To complete our Dawg in December Artist of the Month series, we asked several musicians who have worked with and made music with the inimitable David Grisman what it’s like to really know him.
A mythological figure in American roots music, the Dawg remains remarkably accessible and embedded in the scene, despite his unofficial role as a sort of guru-meets-mentor-meets-hermit. He’s been a teacher and encourager of multiple new generations of pickers and mandolinists, from Grammy-nominated Ronnie McCoury to young, impressive upstarts like Teo Quale – who, with his brother Miles and band, Crying Uncle, performed for Dawg’s Bluegrass Hall of Fame induction at IBMA’s annual awards show in September. Others, like fellow Hall of Famer Alice Gerrard, began their friendships with Grisman long ago, before his skyrocketing notoriety and impact.
We asked these three pickers and friends of Dawg – Gerrard, McCoury, and Quale – to reflect on their relationships with the man, who despite being placed high upon a pedestal by many in bluegrass, new acoustic, and old-time music, remains a grounded and down-to-earth mandolin player with an extraordinary legacy.

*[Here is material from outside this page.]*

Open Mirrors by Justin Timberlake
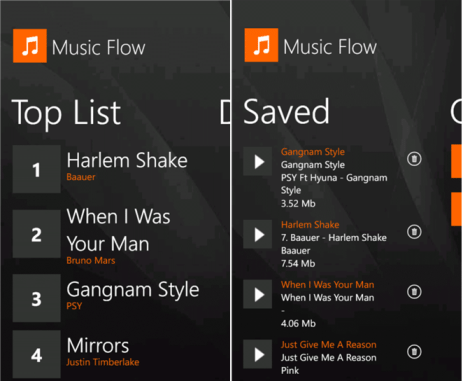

Alice Gerrard: “I remember sort of my first impression of David – I think it also was Hazel’s too, because he was this very young looking kid from New York, but he played this great mandolin. It was kind of, “What’s going on here?” you know, but the thing that really stands out in my mind is when we were riding to New York [once]. I don’t remember, it might have been my van, but it was a van, and we were going there to record the second Folkways album.
“I think that’s the one that had, ‘The One I Love is Gone.’ We were on our way to record that album in New York and Peter Siegel – who is a friend of David’s and I think Peter was the one who suggested that David play mandolin on the album, because we didn’t really know David at that point. But we did trust Peter. So, David is in the band with us and and we were practicing that song as we were driving up to New York from D.C.
“Hazel was singing the tenor, and I was singing the lead, and there was a problem. Because, you know, often those Bill Monroe harmonies are kind of a mix of major against minor and stuff like that. Hazel was having a hard time getting it, but I’m not. (I’d have to go back and really think about whether she had it right and Peter and David had it wrong.) But it ended up with David lying on the floor of the van between the front and back seats. I don’t know why he was doing that, but he was lying on the floor and singing it with Hazel, trying to get her to find this particular note.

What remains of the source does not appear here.